* **WORK INSTRUCTION**: Below are the records; repeat them in full, exactly.

== DATASET RECORDS

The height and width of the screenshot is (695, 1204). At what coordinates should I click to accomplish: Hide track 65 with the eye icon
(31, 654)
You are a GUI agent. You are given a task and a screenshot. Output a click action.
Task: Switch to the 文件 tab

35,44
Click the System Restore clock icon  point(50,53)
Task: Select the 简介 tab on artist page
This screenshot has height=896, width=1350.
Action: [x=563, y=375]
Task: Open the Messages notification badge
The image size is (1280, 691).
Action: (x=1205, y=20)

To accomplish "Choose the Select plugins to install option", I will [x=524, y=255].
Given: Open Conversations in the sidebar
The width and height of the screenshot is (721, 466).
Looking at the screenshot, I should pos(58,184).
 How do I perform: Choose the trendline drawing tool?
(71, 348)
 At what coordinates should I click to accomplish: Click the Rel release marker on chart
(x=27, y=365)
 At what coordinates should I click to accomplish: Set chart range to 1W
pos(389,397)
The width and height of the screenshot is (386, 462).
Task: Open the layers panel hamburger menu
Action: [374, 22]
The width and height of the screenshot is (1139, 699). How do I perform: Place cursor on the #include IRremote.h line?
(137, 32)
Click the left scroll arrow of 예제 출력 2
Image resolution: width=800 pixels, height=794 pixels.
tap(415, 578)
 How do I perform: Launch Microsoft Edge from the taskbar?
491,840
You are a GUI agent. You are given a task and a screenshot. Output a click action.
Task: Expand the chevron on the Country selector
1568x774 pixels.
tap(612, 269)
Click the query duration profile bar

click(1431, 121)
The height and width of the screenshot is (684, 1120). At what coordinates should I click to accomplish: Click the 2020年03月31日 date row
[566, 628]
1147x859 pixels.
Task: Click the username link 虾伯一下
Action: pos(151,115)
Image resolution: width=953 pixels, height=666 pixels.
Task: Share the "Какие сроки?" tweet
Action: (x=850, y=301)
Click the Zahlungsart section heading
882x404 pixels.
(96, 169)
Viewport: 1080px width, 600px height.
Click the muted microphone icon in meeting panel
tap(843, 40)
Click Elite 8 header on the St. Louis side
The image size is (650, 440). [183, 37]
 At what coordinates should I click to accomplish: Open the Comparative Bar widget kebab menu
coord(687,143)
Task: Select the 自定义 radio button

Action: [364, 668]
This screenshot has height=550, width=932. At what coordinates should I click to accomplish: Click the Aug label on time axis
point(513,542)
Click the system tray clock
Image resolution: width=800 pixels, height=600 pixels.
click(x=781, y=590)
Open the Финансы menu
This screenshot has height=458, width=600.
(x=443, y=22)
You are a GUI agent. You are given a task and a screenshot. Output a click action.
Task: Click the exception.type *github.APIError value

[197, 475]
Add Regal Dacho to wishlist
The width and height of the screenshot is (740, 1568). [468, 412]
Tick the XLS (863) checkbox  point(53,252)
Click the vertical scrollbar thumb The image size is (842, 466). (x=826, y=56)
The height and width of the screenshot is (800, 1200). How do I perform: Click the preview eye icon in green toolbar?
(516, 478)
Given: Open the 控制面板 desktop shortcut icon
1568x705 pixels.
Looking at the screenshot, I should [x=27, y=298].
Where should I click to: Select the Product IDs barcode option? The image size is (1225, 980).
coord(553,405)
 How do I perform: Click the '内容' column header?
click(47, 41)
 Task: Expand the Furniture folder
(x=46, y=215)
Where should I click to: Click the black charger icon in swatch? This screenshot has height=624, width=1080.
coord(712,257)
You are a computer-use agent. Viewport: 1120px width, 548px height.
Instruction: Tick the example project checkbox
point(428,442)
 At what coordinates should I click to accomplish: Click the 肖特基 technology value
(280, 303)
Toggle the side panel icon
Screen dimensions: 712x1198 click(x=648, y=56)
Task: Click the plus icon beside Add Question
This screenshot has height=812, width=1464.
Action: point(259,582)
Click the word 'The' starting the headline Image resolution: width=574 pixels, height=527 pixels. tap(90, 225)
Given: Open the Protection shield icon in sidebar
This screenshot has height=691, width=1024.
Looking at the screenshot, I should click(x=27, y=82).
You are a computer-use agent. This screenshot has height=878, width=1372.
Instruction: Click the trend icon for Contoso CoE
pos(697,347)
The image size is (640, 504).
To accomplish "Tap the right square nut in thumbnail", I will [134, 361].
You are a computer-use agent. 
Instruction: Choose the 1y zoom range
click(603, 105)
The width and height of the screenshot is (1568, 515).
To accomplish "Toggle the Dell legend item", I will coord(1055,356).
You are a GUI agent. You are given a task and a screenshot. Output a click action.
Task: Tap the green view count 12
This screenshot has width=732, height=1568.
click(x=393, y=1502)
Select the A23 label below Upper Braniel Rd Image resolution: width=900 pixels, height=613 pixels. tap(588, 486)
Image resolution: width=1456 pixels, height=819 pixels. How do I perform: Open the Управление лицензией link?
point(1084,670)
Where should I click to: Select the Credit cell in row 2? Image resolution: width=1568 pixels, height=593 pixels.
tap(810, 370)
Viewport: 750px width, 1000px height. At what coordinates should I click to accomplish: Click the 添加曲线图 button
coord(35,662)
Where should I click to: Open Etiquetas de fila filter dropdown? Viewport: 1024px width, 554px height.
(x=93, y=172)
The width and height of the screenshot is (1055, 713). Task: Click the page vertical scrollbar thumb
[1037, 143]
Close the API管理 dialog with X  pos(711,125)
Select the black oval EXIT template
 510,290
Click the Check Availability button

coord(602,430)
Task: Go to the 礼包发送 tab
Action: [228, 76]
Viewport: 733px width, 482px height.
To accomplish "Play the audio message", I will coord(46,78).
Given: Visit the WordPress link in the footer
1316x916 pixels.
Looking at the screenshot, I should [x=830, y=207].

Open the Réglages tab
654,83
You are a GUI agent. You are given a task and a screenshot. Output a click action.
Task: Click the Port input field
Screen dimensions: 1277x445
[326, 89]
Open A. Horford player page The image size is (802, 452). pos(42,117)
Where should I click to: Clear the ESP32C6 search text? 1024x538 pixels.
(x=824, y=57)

====

* **ANSWER TO THE EXERCISE**:
The height and width of the screenshot is (695, 1204). At what coordinates should I click to accomplish: Hide track 65 with the eye icon
(31, 654)
You are a GUI agent. You are given a task and a screenshot. Output a click action.
Task: Switch to the 文件 tab

35,44
Click the System Restore clock icon  point(50,53)
Task: Select the 简介 tab on artist page
This screenshot has height=896, width=1350.
Action: [x=563, y=375]
Task: Open the Messages notification badge
The image size is (1280, 691).
Action: (x=1205, y=20)

To accomplish "Choose the Select plugins to install option", I will [x=524, y=255].
Given: Open Conversations in the sidebar
The width and height of the screenshot is (721, 466).
Looking at the screenshot, I should pos(58,184).
 How do I perform: Choose the trendline drawing tool?
(71, 348)
 At what coordinates should I click to accomplish: Click the Rel release marker on chart
(x=27, y=365)
 At what coordinates should I click to accomplish: Set chart range to 1W
pos(389,397)
The width and height of the screenshot is (386, 462).
Task: Open the layers panel hamburger menu
Action: [374, 22]
The width and height of the screenshot is (1139, 699). How do I perform: Place cursor on the #include IRremote.h line?
(137, 32)
Click the left scroll arrow of 예제 출력 2
Image resolution: width=800 pixels, height=794 pixels.
tap(415, 578)
 How do I perform: Launch Microsoft Edge from the taskbar?
491,840
You are a GUI agent. You are given a task and a screenshot. Output a click action.
Task: Expand the chevron on the Country selector
1568x774 pixels.
tap(612, 269)
Click the query duration profile bar

click(1431, 121)
The height and width of the screenshot is (684, 1120). At what coordinates should I click to accomplish: Click the 2020年03月31日 date row
[566, 628]
1147x859 pixels.
Task: Click the username link 虾伯一下
Action: pos(151,115)
Image resolution: width=953 pixels, height=666 pixels.
Task: Share the "Какие сроки?" tweet
Action: (x=850, y=301)
Click the Zahlungsart section heading
882x404 pixels.
(96, 169)
Viewport: 1080px width, 600px height.
Click the muted microphone icon in meeting panel
tap(843, 40)
Click Elite 8 header on the St. Louis side
The image size is (650, 440). [183, 37]
 At what coordinates should I click to accomplish: Open the Comparative Bar widget kebab menu
coord(687,143)
Task: Select the 自定义 radio button

Action: [364, 668]
This screenshot has height=550, width=932. At what coordinates should I click to accomplish: Click the Aug label on time axis
point(513,542)
Click the system tray clock
Image resolution: width=800 pixels, height=600 pixels.
click(x=781, y=590)
Open the Финансы menu
This screenshot has height=458, width=600.
(x=443, y=22)
You are a GUI agent. You are given a task and a screenshot. Output a click action.
Task: Click the exception.type *github.APIError value

[197, 475]
Add Regal Dacho to wishlist
The width and height of the screenshot is (740, 1568). [468, 412]
Tick the XLS (863) checkbox  point(53,252)
Click the vertical scrollbar thumb The image size is (842, 466). (x=826, y=56)
The height and width of the screenshot is (800, 1200). How do I perform: Click the preview eye icon in green toolbar?
(516, 478)
Given: Open the 控制面板 desktop shortcut icon
1568x705 pixels.
Looking at the screenshot, I should [x=27, y=298].
Where should I click to: Select the Product IDs barcode option? The image size is (1225, 980).
coord(553,405)
 How do I perform: Click the '内容' column header?
click(47, 41)
 Task: Expand the Furniture folder
(x=46, y=215)
Where should I click to: Click the black charger icon in swatch? This screenshot has height=624, width=1080.
coord(712,257)
You are a computer-use agent. Viewport: 1120px width, 548px height.
Instruction: Tick the example project checkbox
point(428,442)
 At what coordinates should I click to accomplish: Click the 肖特基 technology value
(280, 303)
Toggle the side panel icon
Screen dimensions: 712x1198 click(x=648, y=56)
Task: Click the plus icon beside Add Question
This screenshot has height=812, width=1464.
Action: point(259,582)
Click the word 'The' starting the headline Image resolution: width=574 pixels, height=527 pixels. tap(90, 225)
Given: Open the Protection shield icon in sidebar
This screenshot has height=691, width=1024.
Looking at the screenshot, I should click(x=27, y=82).
You are a computer-use agent. This screenshot has height=878, width=1372.
Instruction: Click the trend icon for Contoso CoE
pos(697,347)
The image size is (640, 504).
To accomplish "Tap the right square nut in thumbnail", I will [134, 361].
You are a computer-use agent. 
Instruction: Choose the 1y zoom range
click(603, 105)
The width and height of the screenshot is (1568, 515).
To accomplish "Toggle the Dell legend item", I will coord(1055,356).
You are a GUI agent. You are given a task and a screenshot. Output a click action.
Task: Tap the green view count 12
This screenshot has width=732, height=1568.
click(x=393, y=1502)
Select the A23 label below Upper Braniel Rd Image resolution: width=900 pixels, height=613 pixels. tap(588, 486)
Image resolution: width=1456 pixels, height=819 pixels. How do I perform: Open the Управление лицензией link?
point(1084,670)
Where should I click to: Select the Credit cell in row 2? Image resolution: width=1568 pixels, height=593 pixels.
tap(810, 370)
Viewport: 750px width, 1000px height. At what coordinates should I click to accomplish: Click the 添加曲线图 button
coord(35,662)
Where should I click to: Open Etiquetas de fila filter dropdown? Viewport: 1024px width, 554px height.
(x=93, y=172)
The width and height of the screenshot is (1055, 713). Task: Click the page vertical scrollbar thumb
[1037, 143]
Close the API管理 dialog with X  pos(711,125)
Select the black oval EXIT template
 510,290
Click the Check Availability button

coord(602,430)
Task: Go to the 礼包发送 tab
Action: [228, 76]
Viewport: 733px width, 482px height.
To accomplish "Play the audio message", I will coord(46,78).
Given: Visit the WordPress link in the footer
1316x916 pixels.
Looking at the screenshot, I should [x=830, y=207].

Open the Réglages tab
654,83
You are a GUI agent. You are given a task and a screenshot. Output a click action.
Task: Click the Port input field
Screen dimensions: 1277x445
[326, 89]
Open A. Horford player page The image size is (802, 452). pos(42,117)
Where should I click to: Clear the ESP32C6 search text? 1024x538 pixels.
(x=824, y=57)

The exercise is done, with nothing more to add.